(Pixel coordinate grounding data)
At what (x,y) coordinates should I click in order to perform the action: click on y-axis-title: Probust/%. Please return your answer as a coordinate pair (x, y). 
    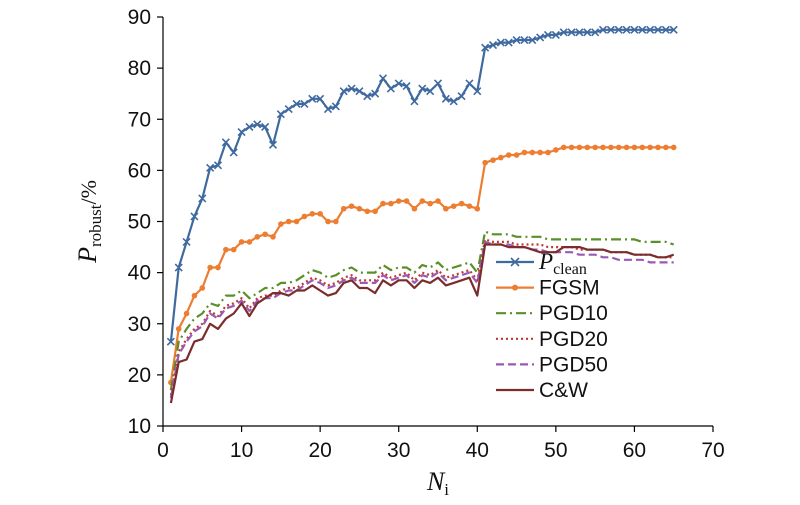
    Looking at the image, I should click on (89, 222).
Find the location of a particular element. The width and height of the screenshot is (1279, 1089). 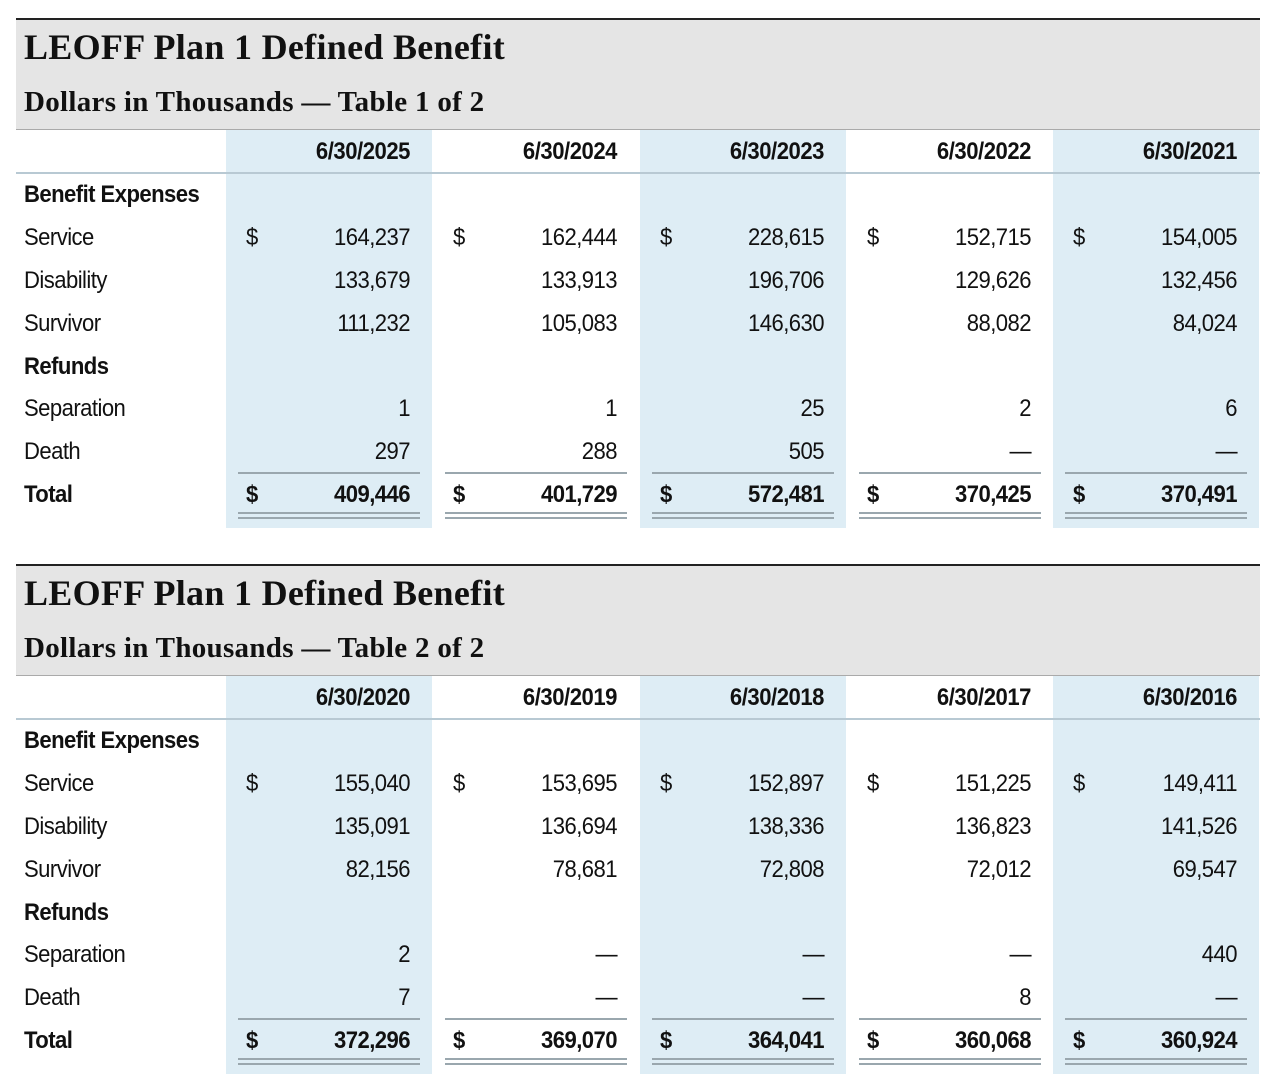

cell-disability: 129,626 is located at coordinates (994, 280).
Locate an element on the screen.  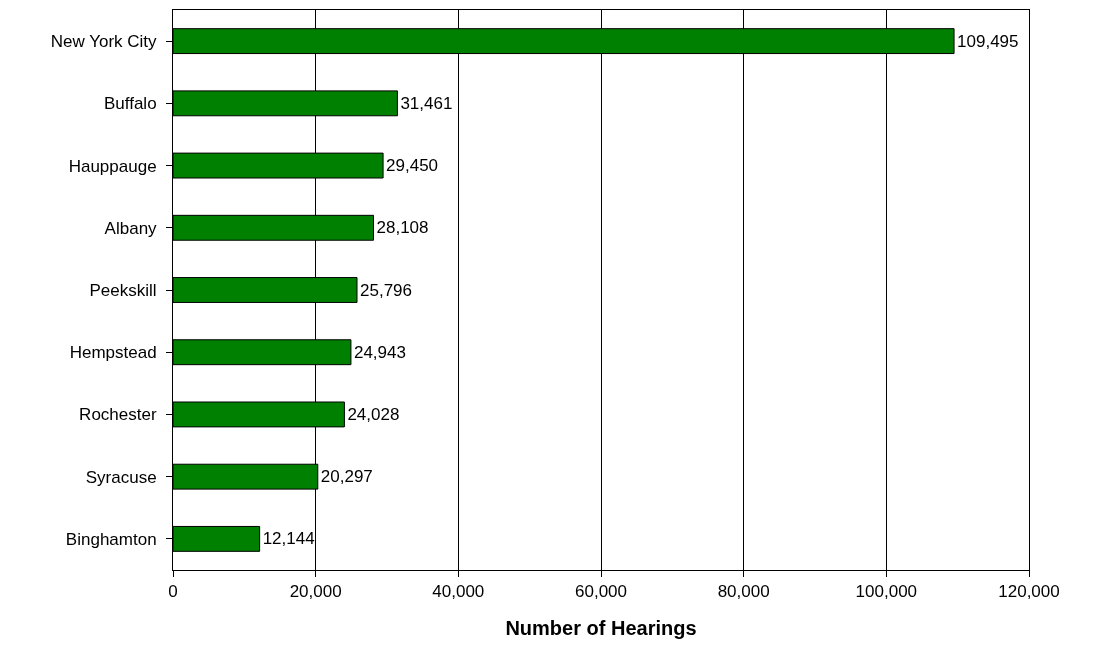
x-tick-label: 120,000 is located at coordinates (1029, 592).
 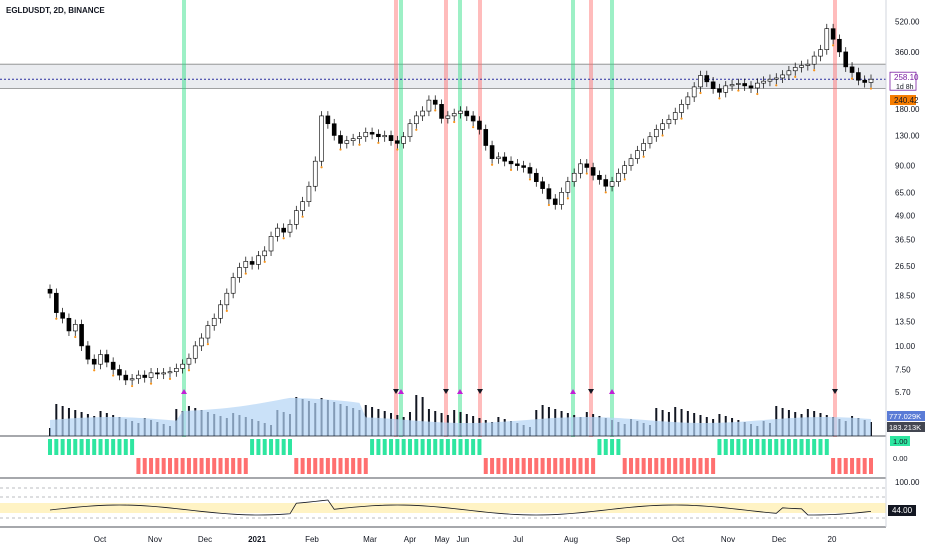 I want to click on symbol-title: EGLDUSDT, 2D, BINANCE, so click(x=56, y=10).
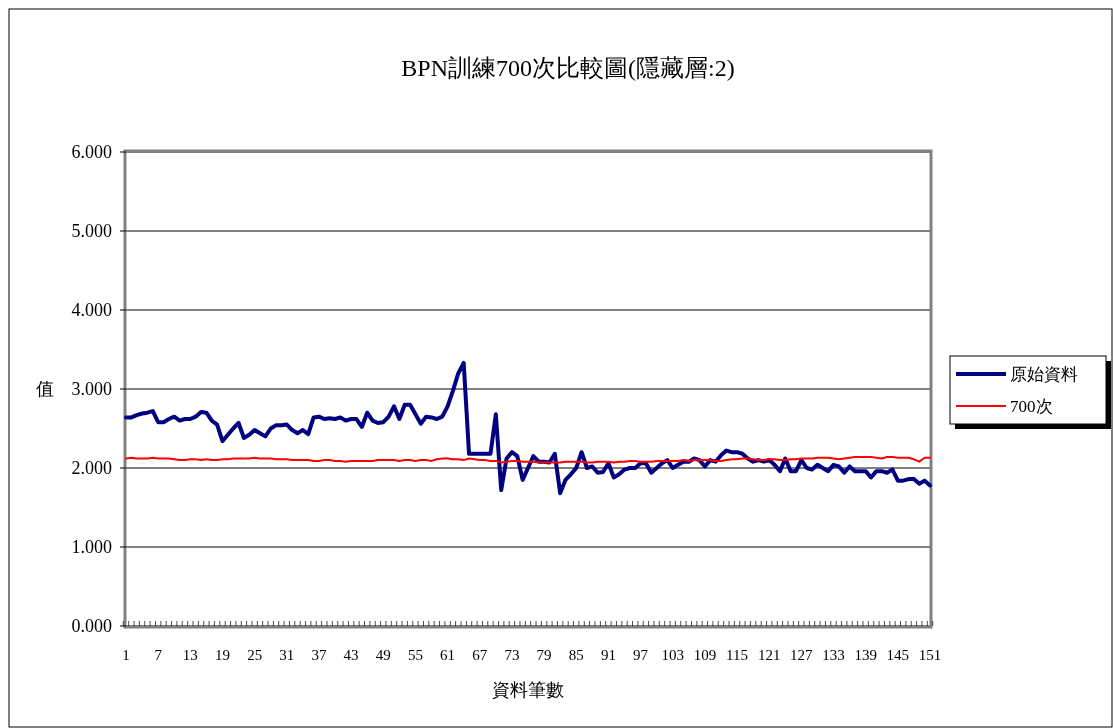 Image resolution: width=1113 pixels, height=728 pixels. I want to click on x-tick-label: 121, so click(769, 655).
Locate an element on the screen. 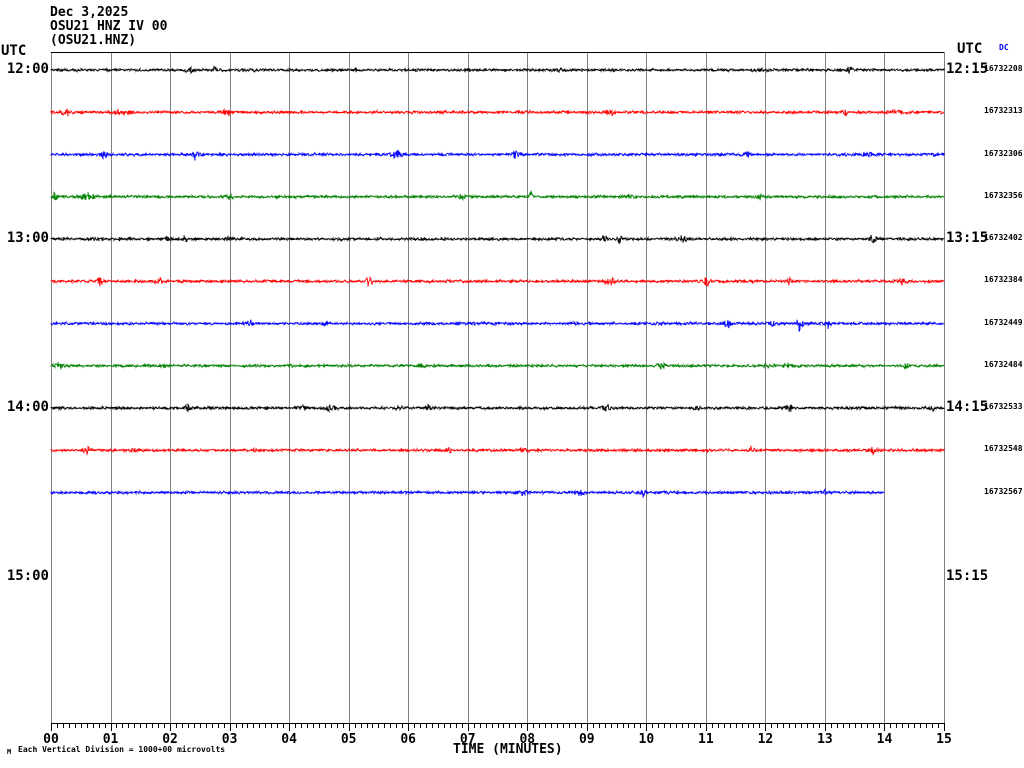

Your assignment: Please return every line in the records above that contains the word "should".

Your response:
At what (x,y) coordinates should I click in order to perform the action: click on y-axis-title: Probust/%. Please return your answer as a coordinate pair (x, y). 
    Looking at the image, I should click on (89, 222).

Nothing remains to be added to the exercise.